During the pilot, the USPTO notified examiners via email of assigned applications relating to an AIA trial. The pilot program streamlined access to the contents of the trial by pinpointing for examiners the most relevant documents. The USPTO then surveyed the examiners to gain detailed feedback.

The survey results (here) showed that examiners found the PTAB information—especially the initial petition (including the prior art citations), the PTAB’s institution decision, and any expert declarations—to be highly useful.  The PTO also found that 46% of the examiners referred to at least one reference cited in the AIA trial petition during the examination of their own case, either by citing it in a rejection or as pertinent prior art. If an examiner did not use or cite the prior art from the trial, it was most likely because the claims were different between the “parent” and the “child” case, the examiner disagreed with the AIA petitioner’s analysis of the prior art and/or claims, or the examiner was able to find better art.

To further facilitate the process, in August 2016 the USPTO deployed an upgrade to examiners’ desktop application viewers which allows automated access to the contents of related AIA trials, including access to the entire file, and any cited prior art.  Now that the results of the pilot are available, the  next objective is to identify examination best practices or deficiencies that can be addressed through additional examiner training. 

New 101 Guidance Addresses Recent CAFC Decisions

Today, the USPTO issued a memorandum entitled “Recent Subject Matter Eligibility Decisions.” (here).  The memo  provides a discussion of two recent CAFC decisions identifying eligible subject matter, namely McRO, Inc. dba Planet Blue v.
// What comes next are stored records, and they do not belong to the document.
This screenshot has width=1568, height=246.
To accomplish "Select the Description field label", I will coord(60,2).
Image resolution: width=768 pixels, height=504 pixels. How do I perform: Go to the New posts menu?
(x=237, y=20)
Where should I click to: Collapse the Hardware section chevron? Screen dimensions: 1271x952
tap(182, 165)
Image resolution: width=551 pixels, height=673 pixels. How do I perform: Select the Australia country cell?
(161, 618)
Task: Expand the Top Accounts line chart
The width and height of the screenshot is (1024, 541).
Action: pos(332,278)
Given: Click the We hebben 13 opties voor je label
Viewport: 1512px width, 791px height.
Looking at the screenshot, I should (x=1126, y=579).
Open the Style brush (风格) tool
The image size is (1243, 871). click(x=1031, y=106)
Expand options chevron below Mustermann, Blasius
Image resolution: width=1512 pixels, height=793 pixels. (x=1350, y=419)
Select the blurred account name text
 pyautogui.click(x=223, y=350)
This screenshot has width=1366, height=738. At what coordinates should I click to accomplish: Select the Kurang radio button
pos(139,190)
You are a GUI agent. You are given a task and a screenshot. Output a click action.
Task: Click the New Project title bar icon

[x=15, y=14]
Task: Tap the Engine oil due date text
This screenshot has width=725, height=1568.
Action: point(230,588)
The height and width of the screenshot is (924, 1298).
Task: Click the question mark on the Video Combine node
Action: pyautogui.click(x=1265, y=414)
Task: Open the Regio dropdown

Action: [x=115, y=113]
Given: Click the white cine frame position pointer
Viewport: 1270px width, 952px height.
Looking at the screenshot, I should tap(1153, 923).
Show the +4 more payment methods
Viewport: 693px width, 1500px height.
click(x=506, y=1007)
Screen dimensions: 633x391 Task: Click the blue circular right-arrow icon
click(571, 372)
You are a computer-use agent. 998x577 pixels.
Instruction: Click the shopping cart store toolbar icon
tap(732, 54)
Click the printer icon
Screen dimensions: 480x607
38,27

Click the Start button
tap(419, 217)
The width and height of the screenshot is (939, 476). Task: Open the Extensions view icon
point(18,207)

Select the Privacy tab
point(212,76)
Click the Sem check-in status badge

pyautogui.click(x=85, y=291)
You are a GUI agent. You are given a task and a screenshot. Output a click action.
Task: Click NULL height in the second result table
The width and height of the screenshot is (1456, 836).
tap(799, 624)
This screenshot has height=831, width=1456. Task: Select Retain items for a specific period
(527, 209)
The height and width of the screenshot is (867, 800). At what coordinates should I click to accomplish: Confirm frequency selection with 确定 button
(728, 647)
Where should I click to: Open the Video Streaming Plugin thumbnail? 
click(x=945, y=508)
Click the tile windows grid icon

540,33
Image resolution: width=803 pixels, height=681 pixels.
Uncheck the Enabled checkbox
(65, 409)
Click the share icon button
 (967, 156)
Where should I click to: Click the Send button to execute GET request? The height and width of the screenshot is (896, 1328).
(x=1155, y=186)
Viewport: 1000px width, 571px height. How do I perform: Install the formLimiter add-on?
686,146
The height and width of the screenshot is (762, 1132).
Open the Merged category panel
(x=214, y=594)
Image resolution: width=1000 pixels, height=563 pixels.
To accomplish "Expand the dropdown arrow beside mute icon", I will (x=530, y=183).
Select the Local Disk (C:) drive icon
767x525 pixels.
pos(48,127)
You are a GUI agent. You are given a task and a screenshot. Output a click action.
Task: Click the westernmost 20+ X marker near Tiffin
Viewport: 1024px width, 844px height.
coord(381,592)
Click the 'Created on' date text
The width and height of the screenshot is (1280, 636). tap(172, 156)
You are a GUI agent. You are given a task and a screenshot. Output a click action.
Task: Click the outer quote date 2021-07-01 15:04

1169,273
Bandai Namco Games America Inc., 120 USPQ2d 1091 (Fed. Cir. 2016) and BASCOM Global Internet Services v. AT&T Mobility LLC, 827 F .3d 1341 (Fed. Cir. 2016).

With respect to McRO, the memo emphasizes the value of the specification in interpreting claims under 101, specifically where a problem is identified in the art, and the solution presented in the claims. As to Bascom, the memo emphasizes that conventional elements may nonetheless be arranged in unconventional manners (again emphasizing the value of the specification in explaining such).

The Office promises more updates in the future, including addressing yesterday’s decision in  Amdocs (Israel) Ltd. v. Openet Telecom, Inc., No. 2015-1180 (Fed. Cir. Nov. 1, 2016), which found distributed computing to be an unconventional technological solution.